Si, d'ailleurs, on voulait chercher dans ce discours à inspiration généreuse et clémente, qui remplit éloquemment son objet, une étude approfondie de Washington, et le détail creusé de son caractère, on serait moins satisfait; on ne demandait pas cela alors; l'orateur, dans sa justesse qui n'excède rien, s'est tenu au premier aspect de la physionomie connue: et puis Washington, dans sa bouche, n'est qu'un beau prétexte. Si l'on voulait même y chercher aujourd'hui de ces traits de forme qui devinent et qui gravent le fond, ce génie d'expression qui crée la pensée, cette nouveauté qui demeure, on courrait risque de n'être plus assez juste pour la rapidité, le goût, la mesure, la netteté, l'élévation sans effort, l'éclat suffisant, le nombre, tout cet ensemble de qualités appropriées, dont la réunion n'appartient qu'aux maîtres.
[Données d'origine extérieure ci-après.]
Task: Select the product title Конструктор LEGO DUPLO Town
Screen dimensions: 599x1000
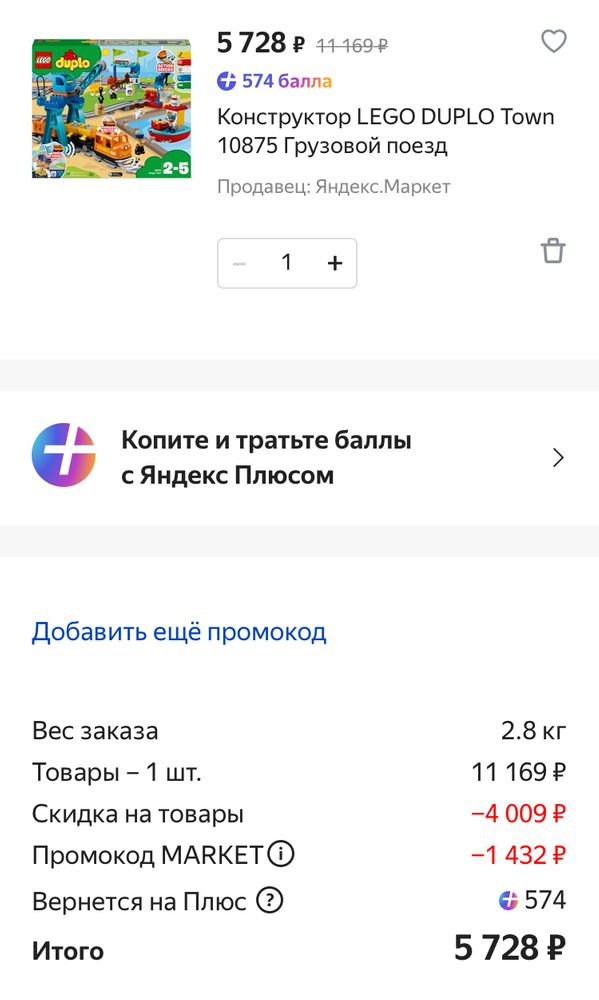Action: [386, 115]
Cette noble harangue de bienvenue, qui ouvrait, pour ainsi dire, le siècle sous des auspices auxquels il allait sitôt mentir, ouvrait définitivement la seconde moitié de la carrière de M. de Fontanes. S'il avait été contrarié sans cesse et battu par le flot montant de la Révolution, il arriva haut du premier jour avec le reflux. Nous n'avons plus qu'un moment pour le trouver encore simple homme de lettres: il est vrai que ce court moment ne fut pas perdu et va nous le montrer sous un nouveau jour. M. de Fontanes, que nous savons poëte, devient un critique au Mercure.



II

Il l'était déjà par le discours qui précède l'Essai sur l'Homme: mais, ici, il ne se renfermera plus dans un jugement formé à loisir sur des oeuvres passées et déjà classées: c'est à la critique actuelle, polémique, irritable, qu'il met la main. Dans ce rapide détroit de l'entrée du siècle, il se lance avec décision; d'une part il nie, de l'autre il accueille; il va proclamer avec éclat M. de Chateaubriand, il repousse d'abord madame de Staël.
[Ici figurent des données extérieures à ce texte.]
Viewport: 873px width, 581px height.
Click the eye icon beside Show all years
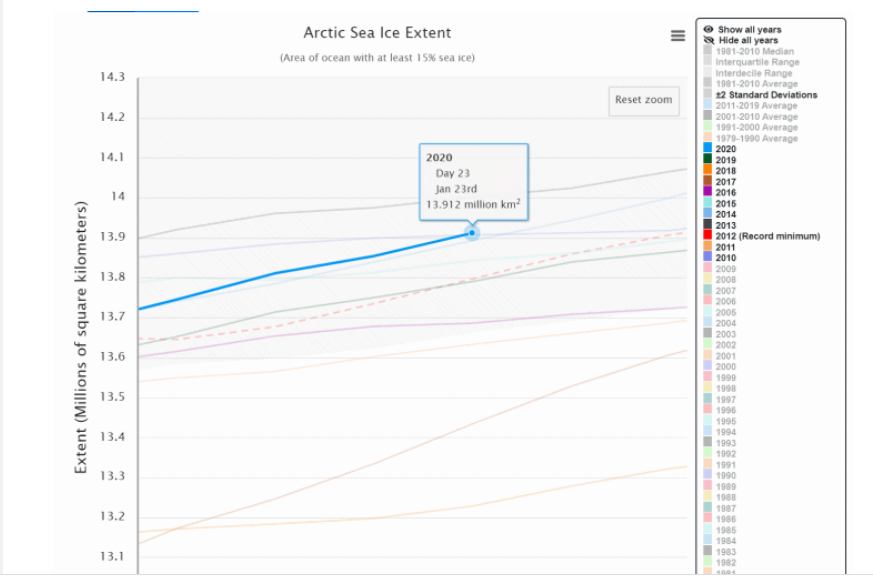tap(710, 30)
Dans le premier numéro du Mercure régénéré parut son premier extrait contre le livre de la Littérature: on vient de voir sa disposition de longue date envers l'auteur. J'ai moi-même analysé en détail et apprécié, dans un travail sur madame de Staël,128 cette polémique de Fontanes. Ne voulant pas imiter un estimable et du reste excellent biographe, qui, dans la Vie de Fénelon, est pour Fénelon contre Bossuet, et qui, dans la Vie de Bossuet, passe à celui-ci contre Fénelon, je n'ai rien à redire ni à modifier. Seulement, tout ce qui précède explique mieux, de la part de Fontanes, cette spirituelle et éclatante malice de 1800; en étendant le tort sur un plus grand espace, je l'allège d'autant en ce point-là. Qu'y faire d'ailleurs? On relira toujours, en les blâmant, les deux articles de Fontanes contre madame de Staël, comme on relit les deux petites lettres de Racine contre Port-Royal: et Racine a de plus contre lui ce que M. de Fontanes n'a pas, l'ingratitude.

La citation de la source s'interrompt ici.